Sangrado semanal

Cuando el texto se revela

Un texto puede aprenderse de memoria como el Padre Nuestro. (Y que Dios me perdone esa expresión digna de nuestra herencia más judeo-cristiana). En cambio, los anglosajones aprenden los textos by heart, con el corazón. Esta última imagen se acerca más a la forma que tiene un maestro que anda suelto por ahí, de insuflar vida y aliento a las palabras, las comas, los puntos y las íes.

Vicente León lleva toda una vida dedicada, no sólo a obrar el milagro de convertir el verbo en carne, (Virgen Santa, cómo está la columna de religiosa), sino a conseguir que otros también lo logren. Este hombre posee el secreto de la gente que controla una disciplina de verdad: cuando explica y muestra lo que hay que hacer, todo parece sencillo, fácil y coherente. Al verle trabajar-enseñar, se advierte que domina un oficio labrado a base de amor y años de experiencia y trabajo.

Ahora bien, una cosa es ver, mirar y admirar y otra bien distinta es que a una le toque salir a la palestra. Es entonces cuando, tal y como dice él: «simplemente hay que hacer lo que hay que hacer. Y para ello sólo tengo que saber qué hago para hacer.» La propuesta de León es la siguiente: Aquí no se trata de decir un texto, sino de accionarlo. De entender cada palabra y cada coma como una producción activa del cuerpo. Una acción que se genera desde el mismísimo centro motor del cuerpo y no desde la mente. Se puede generar la acción de una palabra, y de la coma que le sigue; y también de la conjunción y de la siguiente palabra de la frase, pero uno no debe olvidar que una vez que empieza a accionar hay que comprometerse hasta el final. Y es que esta forma de entender el texto es un viaje sin retorno.

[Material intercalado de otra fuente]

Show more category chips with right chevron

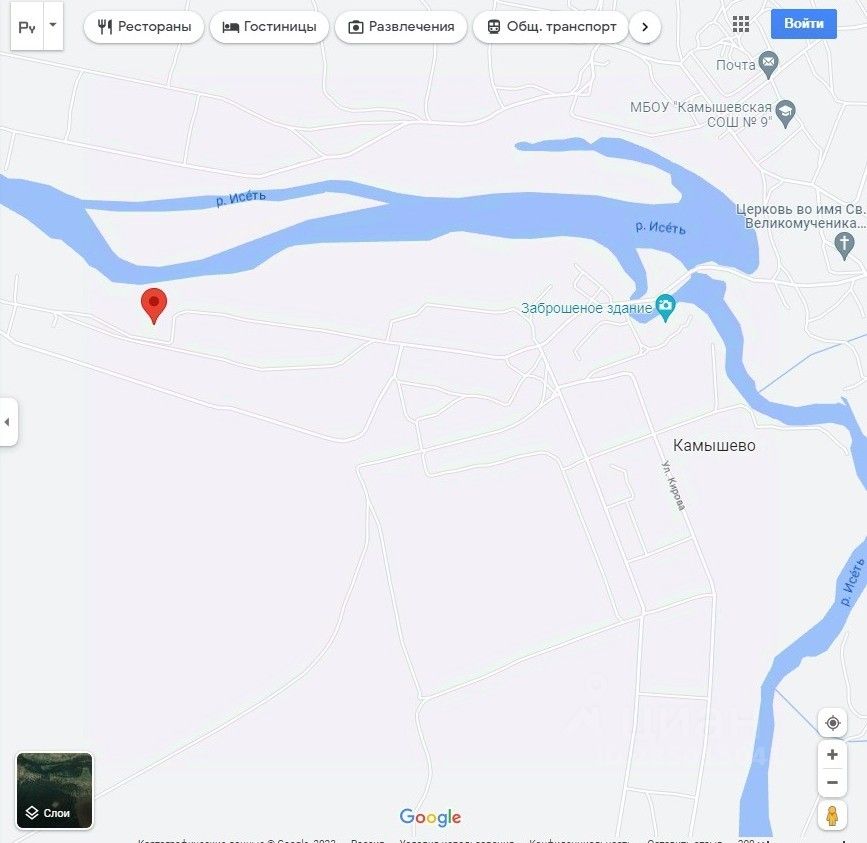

Cuando se empieza a trabajar de este modo, resulta difícil mantener vivas las acciones y hacer que cada palabra «suceda». Conseguir accionar también el final de una frase es ya todo un logro. Uno acaba físicamente agotado. Aunque esté diciendo el texto desde una silla. Después, poco a poco, se puede llegar a accionar un texto entero, desde el principio hasta el final. Es como mantenerlo vivo todo el tiempo. Y para ello es necesario comprometer el cuerpo hasta el último aliento. Así es como se evita que se pierdan los finales de las frases en escena. Aunque como dice el maestro: No es que los finales se pierdan o se caigan: ¡es que no se hacen!

Para que el texto se revele como un tejido vivo, las palabras no se dicen, las palabras se hacen dentro del cuerpo. Antes de «hacer» la palabra hay que cargarse. Cargarse de intención, cargarse de aquello que se hace pero que no se dice. Esa carga es aire. Aire inspirado. A veces, sucede que nos cargamos, bien al fondo, como Dios manda (vaya, otra vez) apoyados en el diafragma, etc., etc., pero… justo antes de decir la frase o la palabra que tenemos que decir… nos descargamos. ¡Y no nos damos ni cuenta! Es como si cogiéramos aire para inflar un globo y nos llenásemos los pulmones a tope, para luego vaciarlos a la mitad de su capacidad antes de insuflar, por fin, el resto del aire al globo. No tiene sentido, ¿no? Pues lo que hacemos muchas veces ante un texto es exactamente lo mismo.

Cuando uno empieza a accionar cada palabra, cada frase, debe prestar mucha atención a los gestos que sólo son carcasa de la idea y que no son verdadera acción que sucede en el cuerpo. Trabajar el texto de esta manera exige sinceridad, una integridad brutal con uno mismo que es absolutamente necesaria para no auto-engañarse y para trabajar de forma sutil y dar exactamente a cada palabra la acción mínima suficiente que merece, ni un gramo más ni uno menos. Eso de dar a las cosas la justa medida de lo que requieren y descubrir las trampas que uno se hace a sí mismo es un trabajo de lo más exigente.

Y así obrando (que no a Dios rogando), el texto, de repente, se hace carne. Y entonces olvidamos que estamos haciendo justamente lo que hay que hacer: realizar el recorrido debido con finura y precisión de cirujano, dar el fondo y la amplitud justos en cada caso, elevar las palabras y no empujarlas y seguir el camino que traza el texto hasta el final, ayudados por el tempo. El tempo es bastón, látigo y brújula que nos ayuda a no salirnos de la vía trazada y a mantenernos vivos a medida que recorremos a su debido tiempo todos los recovecos del texto-camino: sus depresiones, colinas, curvas, rectas y llanos sin perdernos por las intersecciones. Y es entonces cuando el texto se revela: como si le diéramos vuelta a la piel para poder ver el tejido vivo del que estamos hechos.